### Aim
Quote the lines starting at the one containing "The image size is (857, 938)." and ending at the one containing "Action: click(258, 67)", word for word.

......

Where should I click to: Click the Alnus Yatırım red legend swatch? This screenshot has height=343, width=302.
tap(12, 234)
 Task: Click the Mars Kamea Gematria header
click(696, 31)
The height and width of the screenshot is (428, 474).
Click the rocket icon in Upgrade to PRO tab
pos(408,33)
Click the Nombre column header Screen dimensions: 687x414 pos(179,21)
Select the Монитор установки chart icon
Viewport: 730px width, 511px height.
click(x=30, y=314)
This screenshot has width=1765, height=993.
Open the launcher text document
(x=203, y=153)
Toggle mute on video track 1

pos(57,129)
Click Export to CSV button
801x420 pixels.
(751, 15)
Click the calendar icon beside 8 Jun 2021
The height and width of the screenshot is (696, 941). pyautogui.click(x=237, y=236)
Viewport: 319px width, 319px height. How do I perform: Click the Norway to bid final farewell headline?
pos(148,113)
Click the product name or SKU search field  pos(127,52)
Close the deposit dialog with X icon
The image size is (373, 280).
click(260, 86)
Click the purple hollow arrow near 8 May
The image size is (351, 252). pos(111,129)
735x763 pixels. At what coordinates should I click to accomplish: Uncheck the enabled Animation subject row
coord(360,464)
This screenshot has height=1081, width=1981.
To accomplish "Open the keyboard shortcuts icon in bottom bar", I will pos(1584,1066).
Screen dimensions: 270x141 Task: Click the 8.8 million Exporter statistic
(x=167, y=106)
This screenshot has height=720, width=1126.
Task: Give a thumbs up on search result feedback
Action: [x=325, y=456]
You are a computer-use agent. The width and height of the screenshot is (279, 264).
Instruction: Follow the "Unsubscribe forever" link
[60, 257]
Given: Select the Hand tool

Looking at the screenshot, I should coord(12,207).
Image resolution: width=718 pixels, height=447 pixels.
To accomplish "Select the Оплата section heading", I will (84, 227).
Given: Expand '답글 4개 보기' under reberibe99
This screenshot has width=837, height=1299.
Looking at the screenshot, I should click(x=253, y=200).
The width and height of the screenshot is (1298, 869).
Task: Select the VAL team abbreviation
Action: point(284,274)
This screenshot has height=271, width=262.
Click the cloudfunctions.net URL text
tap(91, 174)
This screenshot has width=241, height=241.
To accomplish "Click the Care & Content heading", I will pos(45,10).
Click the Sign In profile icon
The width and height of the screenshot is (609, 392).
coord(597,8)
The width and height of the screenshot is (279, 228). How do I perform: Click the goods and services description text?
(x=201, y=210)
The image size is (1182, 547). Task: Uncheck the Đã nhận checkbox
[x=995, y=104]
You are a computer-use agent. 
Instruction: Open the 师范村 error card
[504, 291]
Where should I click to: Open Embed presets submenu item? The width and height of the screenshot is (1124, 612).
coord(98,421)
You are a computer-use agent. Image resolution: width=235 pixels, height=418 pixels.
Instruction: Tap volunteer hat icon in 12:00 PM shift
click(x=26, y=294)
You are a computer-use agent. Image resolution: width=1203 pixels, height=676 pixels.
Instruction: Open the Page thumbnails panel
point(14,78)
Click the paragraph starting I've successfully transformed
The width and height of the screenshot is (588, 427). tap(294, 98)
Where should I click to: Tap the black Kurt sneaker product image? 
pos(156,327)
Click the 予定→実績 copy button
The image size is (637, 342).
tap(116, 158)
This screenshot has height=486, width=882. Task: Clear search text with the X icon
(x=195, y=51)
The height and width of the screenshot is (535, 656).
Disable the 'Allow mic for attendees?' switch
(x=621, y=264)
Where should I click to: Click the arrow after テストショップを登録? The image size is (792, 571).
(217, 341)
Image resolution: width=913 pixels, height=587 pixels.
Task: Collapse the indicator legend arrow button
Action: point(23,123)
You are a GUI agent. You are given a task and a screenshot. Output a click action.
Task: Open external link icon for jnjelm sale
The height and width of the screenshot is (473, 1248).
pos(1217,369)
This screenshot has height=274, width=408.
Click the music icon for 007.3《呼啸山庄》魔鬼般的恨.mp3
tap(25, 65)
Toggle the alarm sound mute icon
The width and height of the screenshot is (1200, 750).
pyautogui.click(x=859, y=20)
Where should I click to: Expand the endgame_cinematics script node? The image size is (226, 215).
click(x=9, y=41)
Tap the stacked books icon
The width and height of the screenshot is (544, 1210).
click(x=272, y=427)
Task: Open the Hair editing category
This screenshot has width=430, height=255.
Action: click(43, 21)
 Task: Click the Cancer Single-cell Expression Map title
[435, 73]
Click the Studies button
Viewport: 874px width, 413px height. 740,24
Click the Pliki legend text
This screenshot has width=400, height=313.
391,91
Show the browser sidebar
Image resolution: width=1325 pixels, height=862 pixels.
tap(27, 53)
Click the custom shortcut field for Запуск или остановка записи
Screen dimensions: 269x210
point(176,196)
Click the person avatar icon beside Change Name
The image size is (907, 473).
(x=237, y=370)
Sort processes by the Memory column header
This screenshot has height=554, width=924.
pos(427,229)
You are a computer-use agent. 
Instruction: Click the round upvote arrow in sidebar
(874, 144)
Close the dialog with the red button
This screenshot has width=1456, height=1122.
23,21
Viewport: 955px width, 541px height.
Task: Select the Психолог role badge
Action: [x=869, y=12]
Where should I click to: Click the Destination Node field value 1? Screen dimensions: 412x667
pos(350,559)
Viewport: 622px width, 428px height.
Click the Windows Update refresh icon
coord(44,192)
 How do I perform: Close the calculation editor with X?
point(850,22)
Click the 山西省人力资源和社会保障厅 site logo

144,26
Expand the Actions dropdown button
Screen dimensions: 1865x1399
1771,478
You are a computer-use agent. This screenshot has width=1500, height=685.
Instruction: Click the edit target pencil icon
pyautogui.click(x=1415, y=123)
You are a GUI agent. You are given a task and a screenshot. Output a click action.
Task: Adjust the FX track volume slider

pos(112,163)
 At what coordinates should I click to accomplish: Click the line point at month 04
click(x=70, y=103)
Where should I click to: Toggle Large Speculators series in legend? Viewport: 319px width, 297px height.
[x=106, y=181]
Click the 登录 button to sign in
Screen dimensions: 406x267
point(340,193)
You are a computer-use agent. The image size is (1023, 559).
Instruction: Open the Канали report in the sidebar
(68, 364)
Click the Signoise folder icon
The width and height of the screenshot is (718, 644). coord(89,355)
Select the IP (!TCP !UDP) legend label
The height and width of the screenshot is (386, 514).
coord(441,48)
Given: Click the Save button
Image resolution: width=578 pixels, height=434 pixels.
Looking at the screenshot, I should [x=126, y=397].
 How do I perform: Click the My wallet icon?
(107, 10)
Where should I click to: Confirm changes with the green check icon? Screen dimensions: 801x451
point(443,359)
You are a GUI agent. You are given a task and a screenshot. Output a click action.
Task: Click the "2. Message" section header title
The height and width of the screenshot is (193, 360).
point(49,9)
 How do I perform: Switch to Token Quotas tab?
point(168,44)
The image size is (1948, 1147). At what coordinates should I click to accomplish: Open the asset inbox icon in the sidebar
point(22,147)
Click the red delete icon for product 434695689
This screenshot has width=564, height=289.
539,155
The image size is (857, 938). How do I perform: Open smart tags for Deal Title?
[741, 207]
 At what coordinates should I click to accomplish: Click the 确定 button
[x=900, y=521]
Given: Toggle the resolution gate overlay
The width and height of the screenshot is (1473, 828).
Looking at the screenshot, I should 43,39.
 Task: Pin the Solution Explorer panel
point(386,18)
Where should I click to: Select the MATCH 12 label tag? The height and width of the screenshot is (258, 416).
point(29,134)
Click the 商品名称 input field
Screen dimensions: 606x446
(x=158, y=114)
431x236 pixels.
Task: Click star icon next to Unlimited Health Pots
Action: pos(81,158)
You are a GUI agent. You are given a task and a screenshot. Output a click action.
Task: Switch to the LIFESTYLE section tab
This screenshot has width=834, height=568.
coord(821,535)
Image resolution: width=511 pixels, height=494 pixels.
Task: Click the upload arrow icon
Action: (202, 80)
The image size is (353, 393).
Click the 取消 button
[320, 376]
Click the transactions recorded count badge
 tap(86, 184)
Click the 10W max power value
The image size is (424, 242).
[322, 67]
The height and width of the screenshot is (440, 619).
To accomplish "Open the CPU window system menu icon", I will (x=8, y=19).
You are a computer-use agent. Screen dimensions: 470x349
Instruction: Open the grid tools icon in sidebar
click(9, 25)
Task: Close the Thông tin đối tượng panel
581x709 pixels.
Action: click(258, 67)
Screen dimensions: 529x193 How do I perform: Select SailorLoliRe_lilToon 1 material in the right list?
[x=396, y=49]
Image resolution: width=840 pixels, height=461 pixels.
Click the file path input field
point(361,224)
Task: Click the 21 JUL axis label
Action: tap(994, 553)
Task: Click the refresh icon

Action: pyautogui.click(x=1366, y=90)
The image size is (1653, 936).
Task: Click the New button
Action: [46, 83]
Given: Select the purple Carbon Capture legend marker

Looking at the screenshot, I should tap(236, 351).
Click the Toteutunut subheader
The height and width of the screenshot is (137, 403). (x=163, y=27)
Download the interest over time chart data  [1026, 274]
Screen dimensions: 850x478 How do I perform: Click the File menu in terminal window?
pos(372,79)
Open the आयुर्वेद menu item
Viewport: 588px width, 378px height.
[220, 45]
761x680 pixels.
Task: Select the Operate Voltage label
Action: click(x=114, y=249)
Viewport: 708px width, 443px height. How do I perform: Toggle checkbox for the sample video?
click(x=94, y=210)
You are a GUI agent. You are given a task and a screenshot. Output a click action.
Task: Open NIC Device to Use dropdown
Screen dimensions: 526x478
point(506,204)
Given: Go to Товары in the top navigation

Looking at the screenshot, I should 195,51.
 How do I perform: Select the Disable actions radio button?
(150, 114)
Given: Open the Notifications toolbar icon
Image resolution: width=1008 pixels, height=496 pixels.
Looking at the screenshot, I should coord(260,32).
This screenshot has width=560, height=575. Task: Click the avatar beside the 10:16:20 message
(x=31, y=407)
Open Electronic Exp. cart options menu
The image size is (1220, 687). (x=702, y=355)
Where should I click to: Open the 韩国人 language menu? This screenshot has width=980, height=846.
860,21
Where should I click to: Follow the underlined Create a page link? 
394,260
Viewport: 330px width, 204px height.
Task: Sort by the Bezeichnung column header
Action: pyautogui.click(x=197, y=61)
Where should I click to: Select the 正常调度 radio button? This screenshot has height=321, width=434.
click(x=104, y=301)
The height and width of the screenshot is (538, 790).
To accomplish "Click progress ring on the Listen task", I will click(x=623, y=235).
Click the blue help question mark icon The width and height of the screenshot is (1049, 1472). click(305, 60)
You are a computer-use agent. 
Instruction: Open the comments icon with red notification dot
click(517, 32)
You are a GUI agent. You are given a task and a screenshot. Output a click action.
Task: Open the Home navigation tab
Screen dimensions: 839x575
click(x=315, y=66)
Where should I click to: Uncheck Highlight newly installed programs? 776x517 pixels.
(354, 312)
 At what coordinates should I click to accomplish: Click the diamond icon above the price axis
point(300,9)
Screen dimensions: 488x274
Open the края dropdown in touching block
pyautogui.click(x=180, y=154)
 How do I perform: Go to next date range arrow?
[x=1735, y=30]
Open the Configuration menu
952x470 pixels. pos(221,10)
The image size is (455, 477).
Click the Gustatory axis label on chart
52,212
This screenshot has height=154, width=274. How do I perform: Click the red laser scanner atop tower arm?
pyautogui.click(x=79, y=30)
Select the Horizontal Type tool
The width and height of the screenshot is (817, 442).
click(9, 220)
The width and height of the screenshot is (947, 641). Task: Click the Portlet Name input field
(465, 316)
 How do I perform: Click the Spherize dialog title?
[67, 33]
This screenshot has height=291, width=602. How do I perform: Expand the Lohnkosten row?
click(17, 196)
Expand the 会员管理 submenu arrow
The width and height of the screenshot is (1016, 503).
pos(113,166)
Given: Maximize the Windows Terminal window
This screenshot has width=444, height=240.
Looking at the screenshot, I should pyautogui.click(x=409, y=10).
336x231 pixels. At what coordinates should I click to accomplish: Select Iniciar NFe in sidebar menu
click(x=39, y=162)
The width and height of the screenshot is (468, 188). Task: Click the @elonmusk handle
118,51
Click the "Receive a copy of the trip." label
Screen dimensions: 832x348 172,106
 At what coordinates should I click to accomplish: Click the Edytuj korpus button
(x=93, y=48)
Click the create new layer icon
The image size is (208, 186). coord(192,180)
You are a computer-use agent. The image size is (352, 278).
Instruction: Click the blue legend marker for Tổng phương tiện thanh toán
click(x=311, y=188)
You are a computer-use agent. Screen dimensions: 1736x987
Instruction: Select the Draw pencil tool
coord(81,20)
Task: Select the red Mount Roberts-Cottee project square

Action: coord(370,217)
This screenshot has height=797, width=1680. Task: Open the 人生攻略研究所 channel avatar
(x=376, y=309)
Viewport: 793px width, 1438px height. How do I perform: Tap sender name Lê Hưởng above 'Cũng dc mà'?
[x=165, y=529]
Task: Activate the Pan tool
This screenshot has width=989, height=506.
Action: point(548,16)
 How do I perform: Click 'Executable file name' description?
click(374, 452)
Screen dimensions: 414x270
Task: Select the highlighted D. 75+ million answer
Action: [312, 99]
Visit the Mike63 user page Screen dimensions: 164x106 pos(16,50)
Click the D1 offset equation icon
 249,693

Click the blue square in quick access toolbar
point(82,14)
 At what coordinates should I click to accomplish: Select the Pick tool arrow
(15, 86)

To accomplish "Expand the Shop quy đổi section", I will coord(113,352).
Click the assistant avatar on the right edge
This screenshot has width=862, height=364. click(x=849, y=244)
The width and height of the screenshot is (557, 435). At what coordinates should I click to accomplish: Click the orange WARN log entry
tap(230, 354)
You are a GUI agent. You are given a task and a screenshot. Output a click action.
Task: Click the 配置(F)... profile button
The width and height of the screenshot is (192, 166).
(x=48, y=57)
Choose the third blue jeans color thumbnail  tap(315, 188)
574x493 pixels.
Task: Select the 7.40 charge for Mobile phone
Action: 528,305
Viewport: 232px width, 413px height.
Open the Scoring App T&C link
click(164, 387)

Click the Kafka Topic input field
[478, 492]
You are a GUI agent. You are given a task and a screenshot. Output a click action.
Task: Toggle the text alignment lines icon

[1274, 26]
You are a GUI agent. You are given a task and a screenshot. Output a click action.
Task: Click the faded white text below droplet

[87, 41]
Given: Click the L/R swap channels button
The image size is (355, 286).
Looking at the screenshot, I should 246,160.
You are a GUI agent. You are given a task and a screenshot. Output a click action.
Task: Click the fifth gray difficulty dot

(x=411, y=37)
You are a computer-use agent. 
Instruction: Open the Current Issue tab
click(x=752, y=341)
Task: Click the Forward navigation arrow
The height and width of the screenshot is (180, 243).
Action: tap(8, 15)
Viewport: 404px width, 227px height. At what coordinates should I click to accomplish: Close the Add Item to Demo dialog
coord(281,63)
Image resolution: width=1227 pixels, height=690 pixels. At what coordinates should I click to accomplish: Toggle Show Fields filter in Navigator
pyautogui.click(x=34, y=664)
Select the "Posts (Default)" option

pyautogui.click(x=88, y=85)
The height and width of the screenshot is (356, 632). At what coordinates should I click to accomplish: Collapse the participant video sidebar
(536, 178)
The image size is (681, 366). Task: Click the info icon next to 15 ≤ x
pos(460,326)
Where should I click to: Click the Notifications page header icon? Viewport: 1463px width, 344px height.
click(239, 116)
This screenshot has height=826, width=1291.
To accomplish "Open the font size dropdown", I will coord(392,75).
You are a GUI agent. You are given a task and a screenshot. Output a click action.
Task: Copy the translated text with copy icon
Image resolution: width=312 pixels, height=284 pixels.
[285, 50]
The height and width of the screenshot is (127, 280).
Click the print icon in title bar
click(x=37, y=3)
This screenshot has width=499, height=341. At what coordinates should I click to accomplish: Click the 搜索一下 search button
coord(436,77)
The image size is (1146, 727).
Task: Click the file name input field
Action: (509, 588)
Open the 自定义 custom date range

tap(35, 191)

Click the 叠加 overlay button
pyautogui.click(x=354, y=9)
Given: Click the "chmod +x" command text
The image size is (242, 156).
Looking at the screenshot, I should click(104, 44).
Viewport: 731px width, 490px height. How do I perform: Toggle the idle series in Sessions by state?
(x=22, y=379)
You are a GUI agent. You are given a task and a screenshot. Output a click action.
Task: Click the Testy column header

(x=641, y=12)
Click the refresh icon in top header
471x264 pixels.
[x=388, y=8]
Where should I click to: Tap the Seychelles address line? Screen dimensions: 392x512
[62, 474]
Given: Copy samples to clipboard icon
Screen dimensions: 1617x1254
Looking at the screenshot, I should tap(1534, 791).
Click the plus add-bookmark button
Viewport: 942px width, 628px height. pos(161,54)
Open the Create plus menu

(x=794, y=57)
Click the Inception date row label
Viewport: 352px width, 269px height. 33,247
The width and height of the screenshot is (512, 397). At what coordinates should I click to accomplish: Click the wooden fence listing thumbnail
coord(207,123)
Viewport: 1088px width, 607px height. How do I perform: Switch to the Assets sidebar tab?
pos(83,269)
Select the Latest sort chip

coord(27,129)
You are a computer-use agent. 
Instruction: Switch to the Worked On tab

......

### Written solution
The image size is (857, 938). How do I perform: Open smart tags for Deal Title?
[741, 207]
 At what coordinates should I click to accomplish: Click the 确定 button
[x=900, y=521]
Given: Toggle the resolution gate overlay
The width and height of the screenshot is (1473, 828).
Looking at the screenshot, I should 43,39.
 Task: Pin the Solution Explorer panel
point(386,18)
Where should I click to: Select the MATCH 12 label tag? The height and width of the screenshot is (258, 416).
point(29,134)
Click the 商品名称 input field
Screen dimensions: 606x446
(x=158, y=114)
431x236 pixels.
Task: Click star icon next to Unlimited Health Pots
Action: pos(81,158)
You are a GUI agent. You are given a task and a screenshot. Output a click action.
Task: Switch to the LIFESTYLE section tab
This screenshot has width=834, height=568.
coord(821,535)
Image resolution: width=511 pixels, height=494 pixels.
Task: Click the upload arrow icon
Action: (202, 80)
The image size is (353, 393).
Click the 取消 button
[320, 376]
Click the transactions recorded count badge
 tap(86, 184)
Click the 10W max power value
The image size is (424, 242).
[322, 67]
The height and width of the screenshot is (440, 619).
To accomplish "Open the CPU window system menu icon", I will (x=8, y=19).
You are a computer-use agent. Screen dimensions: 470x349
Instruction: Open the grid tools icon in sidebar
click(9, 25)
Task: Close the Thông tin đối tượng panel
581x709 pixels.
Action: click(258, 67)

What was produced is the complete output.